- Material for the task
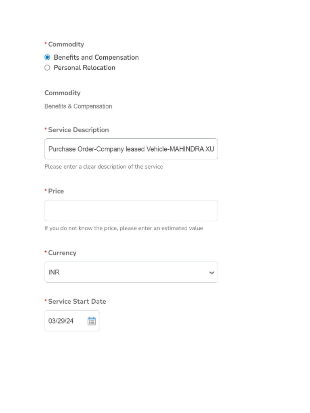Viewport: 310px width, 413px height.
Task: Click the 03/29/24 date text field
Action: coord(65,321)
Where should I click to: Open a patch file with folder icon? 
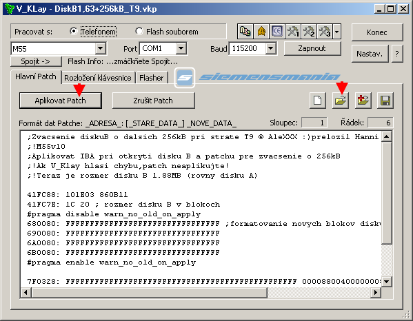pos(341,101)
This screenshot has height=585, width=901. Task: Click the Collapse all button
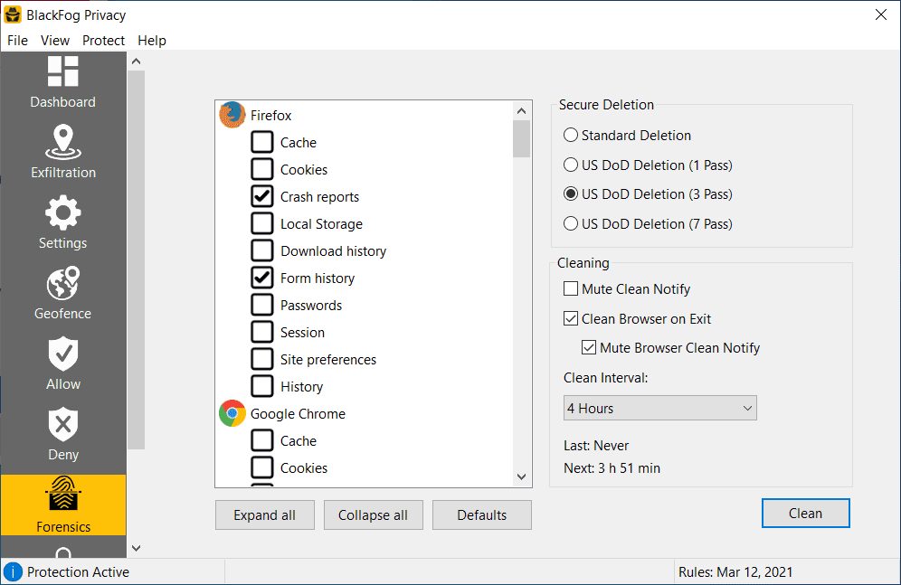click(373, 515)
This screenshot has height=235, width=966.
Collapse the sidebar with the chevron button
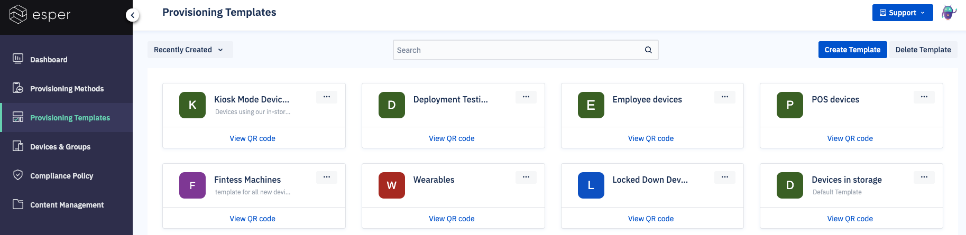133,15
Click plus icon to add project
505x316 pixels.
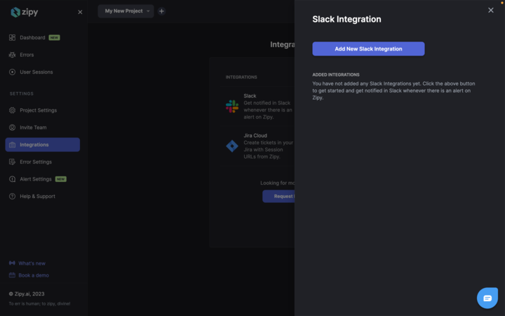pyautogui.click(x=161, y=11)
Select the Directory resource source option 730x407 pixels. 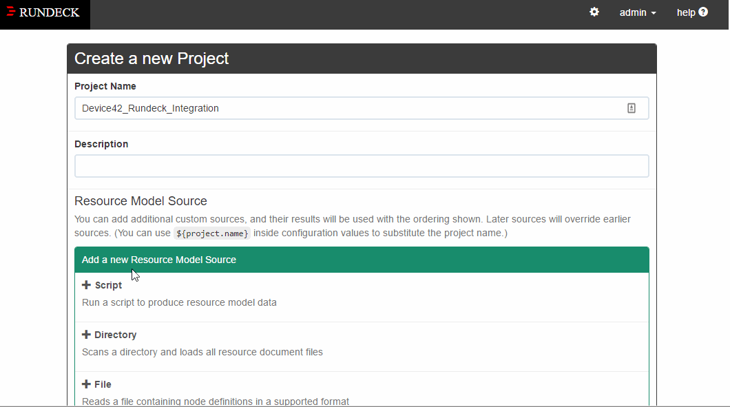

- Task description
Reproduce the lines above, exactly and exclusively, from the line containing "Where should I" down to the last line, both included; pictures are not part of the copy.

- Task result
Where should I click to: Open a patch file with folder icon? 
pos(341,101)
This screenshot has height=585, width=901. Task: Click the Collapse all button
click(373, 515)
This screenshot has height=235, width=966.
Collapse the sidebar with the chevron button
133,15
Click plus icon to add project
505x316 pixels.
pyautogui.click(x=161, y=11)
Select the Directory resource source option 730x407 pixels. 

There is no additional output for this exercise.